From someone's Github content, here's a nice list of all countries and region codes.

In [None]:
countries_df = pd.read_csv("https://raw.githubusercontent.com/lukes/ISO-3166-Countries-with-Regional-Codes/master/all/all.csv")

display(countries_df)

In [None]:
validated = company_data_df.merge(countries_df, left_on=['country_code'], right_on=['alpha-3'],
                      how='left', indicator=True)

validated[validated['_merge'] != 'both']

## Record Linking: Working around the Errors

Rather than figuring out how to clean these characters, we'll instead look at doing approximate matching.

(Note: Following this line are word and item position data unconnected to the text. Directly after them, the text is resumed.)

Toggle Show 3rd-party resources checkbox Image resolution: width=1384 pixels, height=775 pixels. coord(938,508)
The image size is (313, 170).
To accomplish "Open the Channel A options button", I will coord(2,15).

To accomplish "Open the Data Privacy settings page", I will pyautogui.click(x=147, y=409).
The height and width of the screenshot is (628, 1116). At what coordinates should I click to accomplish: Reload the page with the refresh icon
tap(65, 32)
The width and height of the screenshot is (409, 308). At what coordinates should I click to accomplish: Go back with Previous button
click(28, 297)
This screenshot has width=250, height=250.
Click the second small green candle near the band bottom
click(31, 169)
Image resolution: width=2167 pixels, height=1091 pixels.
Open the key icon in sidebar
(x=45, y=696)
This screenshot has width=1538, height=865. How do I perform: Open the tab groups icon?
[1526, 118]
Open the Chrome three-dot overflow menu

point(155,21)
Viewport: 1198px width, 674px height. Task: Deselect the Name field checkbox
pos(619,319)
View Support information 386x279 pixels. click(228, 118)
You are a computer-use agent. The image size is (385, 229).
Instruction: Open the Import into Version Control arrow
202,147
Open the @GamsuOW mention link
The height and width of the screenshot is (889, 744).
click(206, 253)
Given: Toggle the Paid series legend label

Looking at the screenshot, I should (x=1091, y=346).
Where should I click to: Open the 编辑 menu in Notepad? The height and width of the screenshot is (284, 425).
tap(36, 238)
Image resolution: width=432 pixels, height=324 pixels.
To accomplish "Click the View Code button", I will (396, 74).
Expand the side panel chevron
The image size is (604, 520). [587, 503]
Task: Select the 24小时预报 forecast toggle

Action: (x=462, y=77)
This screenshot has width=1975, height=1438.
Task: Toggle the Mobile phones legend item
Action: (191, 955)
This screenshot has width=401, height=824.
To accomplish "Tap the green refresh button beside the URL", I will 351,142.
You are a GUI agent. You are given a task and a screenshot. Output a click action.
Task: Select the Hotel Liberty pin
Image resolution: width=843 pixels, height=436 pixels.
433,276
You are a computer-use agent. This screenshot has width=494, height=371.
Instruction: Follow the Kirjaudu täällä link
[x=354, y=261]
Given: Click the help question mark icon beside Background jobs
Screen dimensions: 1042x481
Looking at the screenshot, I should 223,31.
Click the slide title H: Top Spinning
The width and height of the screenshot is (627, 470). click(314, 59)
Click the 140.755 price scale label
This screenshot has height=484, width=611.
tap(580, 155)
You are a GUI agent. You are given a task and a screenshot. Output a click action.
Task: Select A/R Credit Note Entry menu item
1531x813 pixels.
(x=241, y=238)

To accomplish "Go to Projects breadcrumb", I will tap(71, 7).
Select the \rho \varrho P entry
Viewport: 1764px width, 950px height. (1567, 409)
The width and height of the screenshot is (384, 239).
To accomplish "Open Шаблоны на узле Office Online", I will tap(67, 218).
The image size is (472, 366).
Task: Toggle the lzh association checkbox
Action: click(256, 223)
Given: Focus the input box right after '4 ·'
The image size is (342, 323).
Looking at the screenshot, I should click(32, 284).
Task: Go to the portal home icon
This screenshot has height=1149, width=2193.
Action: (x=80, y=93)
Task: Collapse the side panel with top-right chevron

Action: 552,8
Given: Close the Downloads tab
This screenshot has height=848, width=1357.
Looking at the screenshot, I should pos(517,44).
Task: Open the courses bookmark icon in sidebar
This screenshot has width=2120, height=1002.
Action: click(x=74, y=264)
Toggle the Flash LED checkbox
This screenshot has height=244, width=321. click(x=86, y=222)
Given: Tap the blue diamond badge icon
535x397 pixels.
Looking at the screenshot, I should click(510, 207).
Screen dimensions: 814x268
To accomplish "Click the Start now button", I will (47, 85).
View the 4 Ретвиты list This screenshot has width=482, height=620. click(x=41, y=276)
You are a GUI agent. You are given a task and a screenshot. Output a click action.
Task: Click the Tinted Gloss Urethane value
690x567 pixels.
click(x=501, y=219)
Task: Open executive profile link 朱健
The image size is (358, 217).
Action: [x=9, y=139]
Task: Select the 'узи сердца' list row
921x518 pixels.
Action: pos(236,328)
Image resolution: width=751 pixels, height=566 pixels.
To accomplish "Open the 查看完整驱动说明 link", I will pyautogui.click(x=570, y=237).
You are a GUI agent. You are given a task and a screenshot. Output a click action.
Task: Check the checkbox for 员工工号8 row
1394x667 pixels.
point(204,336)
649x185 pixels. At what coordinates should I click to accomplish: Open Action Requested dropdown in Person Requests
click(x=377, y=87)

Now we'll need to import some similarity matching code, to do approximate match between the original names and those returned by Wikipedia


In [None]:
# We are going to match the strings approximately, via "n-grams" or "q-grams" (sequences of n or q characters)
# Here it's five-grams

tok = sm.QgramTokenizer(qval=5,return_set=True)

In [None]:
import py_stringsimjoin as ssj
import py_stringmatching as sm
import pandas as pd
import os, sys

In [None]:
print('python version: ' + sys.version)
print('py_stringsimjoin version: ' + ssj.__version__)
print('py_stringmatching version: ' + sm.__version__)
print('pandas version: ' + pd.__version__)

In [None]:
# Now let's do a similarity join

# We'll reset the index, so there is a unique index field in the company_ceos_df dataframe
company_ceos_df.reset_index(inplace=True)

output_pairs = ssj.jaccard_join(company_ceos_df, exec_df, 'index', 'page', 'Executive', 'clean_name', tok, 0.35,
                                l_out_attrs=['Executive'], r_out_attrs=['name'])

output_pairs[output_pairs['_sim_score'] < 1.0]

In [None]:
# At last! Company info + CEO info, together!

total = company_ceos_df.merge(output_pairs,left_on=['Executive'],right_on=['l_Executive']).\
        merge(exec_df,left_on=['r_page'],right_on=['page']).\
        merge(company_data_df, left_on='Company', right_on='name', how="left")

total

In [None]:
# Let's get ready to plot

%matplotlib inline

In [None]:
total

## Simple Analysis of Linked Data: Grouping and Analytics

The `groupby` command allows us to coalesce data by groups.  In Pandas a Group is a special object with a set of rows.  We can see this with the `get_group` command.

In [None]:
total[['born','Company','Executive']].sort_values('born')

In [None]:
total.groupby(by='born').get_group(datetime.datetime.strptime('1935-11-01', '%Y-%m-%d'))[['Company','Executive','born']]

We can apply computations, such as `count`, to the items in the group.  Values that are empty (NaN) do not count (no pun intended).

In [None]:
total.groupby(by='born').count()

In [None]:
# We can do this in SQL too...

### Until pandas 0.15, there is a bug in converting datetimes to sqllite
### so we have to copy to a string instead
total2 = total.copy()
total2['born'] = total2['born'].apply(lambda x: str(x))

total2.to_sql('total_info', conn, if_exists='replace', index=False)

# By default, SQL will include the Nan value (called NULL in SQL).  If we want to exclude it,
# we need to include WHERE ... IS NOT NULL.

pd.read_sql('select born, count(Company) from total_info ' +\
            'where born is not null group by born', conn)

In [None]:
total2 = total.dropna()
total2['born'] = total2['born'].astype('datetime64[ns]')

In [None]:
# Let's look at when the CEOs were born

birthdays = total2.groupby(by='born').count()[['Executive']]
birthdays.index = pd.to_datetime(birthdays.index, unit='s')

birthdays

We can actually use `resample` over dates, with a parameter, to group eg by decade (10 years, where A is the code for year):

In [None]:
birthdays.resample('10A').count().plot(kind='bar')

Maybe that's a little weird.  Can we do something more along the lines of what we expect, i.e., "1920s, 1930s, ..."?

In [None]:
# Get rid of the nulls!
bdays = total[['born']].dropna()

bdays = bdays.applymap(lambda bday: str(int(bday.year / 10) * 10) + 's')

bdays.reset_index().groupby('born').count().plot(kind='bar')

# An Exercise

Is there a correlation between the kind of company and the age of the CEO?

Does the company's line of business matter?